_Task directions:_ Rewrite the data below as a Markdown table with the columns Row and Line, numbering each line and leaving out the blank ones.

*** Input material ***

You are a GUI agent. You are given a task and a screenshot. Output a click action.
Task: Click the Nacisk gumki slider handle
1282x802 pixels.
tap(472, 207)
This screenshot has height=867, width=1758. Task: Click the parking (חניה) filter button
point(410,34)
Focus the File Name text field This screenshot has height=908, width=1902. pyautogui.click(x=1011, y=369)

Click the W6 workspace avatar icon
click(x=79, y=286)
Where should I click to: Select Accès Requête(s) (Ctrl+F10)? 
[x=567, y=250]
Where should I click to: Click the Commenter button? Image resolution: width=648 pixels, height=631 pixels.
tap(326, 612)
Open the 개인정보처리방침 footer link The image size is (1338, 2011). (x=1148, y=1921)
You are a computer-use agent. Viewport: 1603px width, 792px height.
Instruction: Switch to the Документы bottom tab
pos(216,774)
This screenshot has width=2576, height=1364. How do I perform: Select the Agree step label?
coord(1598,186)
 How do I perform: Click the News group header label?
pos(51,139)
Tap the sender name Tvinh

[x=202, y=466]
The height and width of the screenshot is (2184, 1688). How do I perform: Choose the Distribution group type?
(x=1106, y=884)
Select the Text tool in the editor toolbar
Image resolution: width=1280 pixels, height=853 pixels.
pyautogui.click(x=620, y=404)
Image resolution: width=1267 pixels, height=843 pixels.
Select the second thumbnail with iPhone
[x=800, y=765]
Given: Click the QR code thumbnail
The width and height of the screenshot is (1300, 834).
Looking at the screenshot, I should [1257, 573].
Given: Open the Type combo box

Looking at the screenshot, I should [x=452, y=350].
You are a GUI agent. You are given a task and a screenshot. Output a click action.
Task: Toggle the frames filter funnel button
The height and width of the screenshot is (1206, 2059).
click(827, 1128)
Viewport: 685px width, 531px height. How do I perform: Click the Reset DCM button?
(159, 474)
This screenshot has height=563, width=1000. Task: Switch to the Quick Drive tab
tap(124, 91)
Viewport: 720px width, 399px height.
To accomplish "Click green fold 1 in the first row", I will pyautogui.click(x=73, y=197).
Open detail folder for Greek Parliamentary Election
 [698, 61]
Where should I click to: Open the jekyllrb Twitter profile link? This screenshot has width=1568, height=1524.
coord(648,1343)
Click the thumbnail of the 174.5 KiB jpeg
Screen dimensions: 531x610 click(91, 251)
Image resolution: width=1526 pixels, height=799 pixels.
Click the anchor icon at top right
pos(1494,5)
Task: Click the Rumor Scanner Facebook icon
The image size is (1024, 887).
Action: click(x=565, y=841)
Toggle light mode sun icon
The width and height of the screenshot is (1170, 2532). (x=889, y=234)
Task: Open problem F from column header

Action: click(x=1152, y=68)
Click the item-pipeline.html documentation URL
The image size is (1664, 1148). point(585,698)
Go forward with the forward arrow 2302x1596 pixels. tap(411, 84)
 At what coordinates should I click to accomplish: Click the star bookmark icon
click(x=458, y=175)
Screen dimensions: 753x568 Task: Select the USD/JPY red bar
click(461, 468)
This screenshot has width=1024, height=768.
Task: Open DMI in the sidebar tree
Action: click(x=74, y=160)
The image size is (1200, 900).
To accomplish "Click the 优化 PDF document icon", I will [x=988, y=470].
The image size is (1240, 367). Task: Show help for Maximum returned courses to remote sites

***

_Result below:_
| Row | Line |
|---|---|
| 1 | You are a GUI agent. You are given a task and a screenshot. Output a click action. |
| 2 | Task: Click the Nacisk gumki slider handle |
| 3 | 1282x802 pixels. |
| 4 | tap(472, 207) |
| 5 | This screenshot has height=867, width=1758. Task: Click the parking (חניה) filter button |
| 6 | point(410,34) |
| 7 | Focus the File Name text field This screenshot has height=908, width=1902. pyautogui.click(x=1011, y=369) |
| 8 | Click the W6 workspace avatar icon |
| 9 | click(x=79, y=286) |
| 10 | Where should I click to: Select Accès Requête(s) (Ctrl+F10)?  |
| 11 | [x=567, y=250] |
| 12 | Where should I click to: Click the Commenter button? Image resolution: width=648 pixels, height=631 pixels. |
| 13 | tap(326, 612) |
| 14 | Open the 개인정보처리방침 footer link The image size is (1338, 2011). (x=1148, y=1921) |
| 15 | You are a computer-use agent. Viewport: 1603px width, 792px height. |
| 16 | Instruction: Switch to the Документы bottom tab |
| 17 | pos(216,774) |
| 18 | This screenshot has width=2576, height=1364. How do I perform: Select the Agree step label? |
| 19 | coord(1598,186) |
| 20 |  How do I perform: Click the News group header label? |
| 21 | pos(51,139) |
| 22 | Tap the sender name Tvinh |
| 23 | [x=202, y=466] |
| 24 | The height and width of the screenshot is (2184, 1688). How do I perform: Choose the Distribution group type? |
| 25 | (x=1106, y=884) |
| 26 | Select the Text tool in the editor toolbar |
| 27 | Image resolution: width=1280 pixels, height=853 pixels. |
| 28 | pyautogui.click(x=620, y=404) |
| 29 | Image resolution: width=1267 pixels, height=843 pixels. |
| 30 | Select the second thumbnail with iPhone |
| 31 | [x=800, y=765] |
| 32 | Given: Click the QR code thumbnail |
| 33 | The width and height of the screenshot is (1300, 834). |
| 34 | Looking at the screenshot, I should [1257, 573]. |
| 35 | Given: Open the Type combo box |
| 36 | Looking at the screenshot, I should [x=452, y=350]. |
| 37 | You are a GUI agent. You are given a task and a screenshot. Output a click action. |
| 38 | Task: Toggle the frames filter funnel button |
| 39 | The height and width of the screenshot is (1206, 2059). |
| 40 | click(827, 1128) |
| 41 | Viewport: 685px width, 531px height. How do I perform: Click the Reset DCM button? |
| 42 | (159, 474) |
| 43 | This screenshot has height=563, width=1000. Task: Switch to the Quick Drive tab |
| 44 | tap(124, 91) |
| 45 | Viewport: 720px width, 399px height. |
| 46 | To accomplish "Click green fold 1 in the first row", I will pyautogui.click(x=73, y=197). |
| 47 | Open detail folder for Greek Parliamentary Election |
| 48 |  [698, 61] |
| 49 | Where should I click to: Open the jekyllrb Twitter profile link? This screenshot has width=1568, height=1524. |
| 50 | coord(648,1343) |
| 51 | Click the thumbnail of the 174.5 KiB jpeg |
| 52 | Screen dimensions: 531x610 click(91, 251) |
| 53 | Image resolution: width=1526 pixels, height=799 pixels. |
| 54 | Click the anchor icon at top right |
| 55 | pos(1494,5) |
| 56 | Task: Click the Rumor Scanner Facebook icon |
| 57 | The image size is (1024, 887). |
| 58 | Action: click(x=565, y=841) |
| 59 | Toggle light mode sun icon |
| 60 | The width and height of the screenshot is (1170, 2532). (x=889, y=234) |
| 61 | Task: Open problem F from column header |
| 62 | Action: click(x=1152, y=68) |
| 63 | Click the item-pipeline.html documentation URL |
| 64 | The image size is (1664, 1148). point(585,698) |
| 65 | Go forward with the forward arrow 2302x1596 pixels. tap(411, 84) |
| 66 |  At what coordinates should I click to accomplish: Click the star bookmark icon |
| 67 | click(x=458, y=175) |
| 68 | Screen dimensions: 753x568 Task: Select the USD/JPY red bar |
| 69 | click(461, 468) |
| 70 | This screenshot has width=1024, height=768. |
| 71 | Task: Open DMI in the sidebar tree |
| 72 | Action: click(x=74, y=160) |
| 73 | The image size is (1200, 900). |
| 74 | To accomplish "Click the 优化 PDF document icon", I will [x=988, y=470]. |
| 75 | The image size is (1240, 367). Task: Show help for Maximum returned courses to remote sites |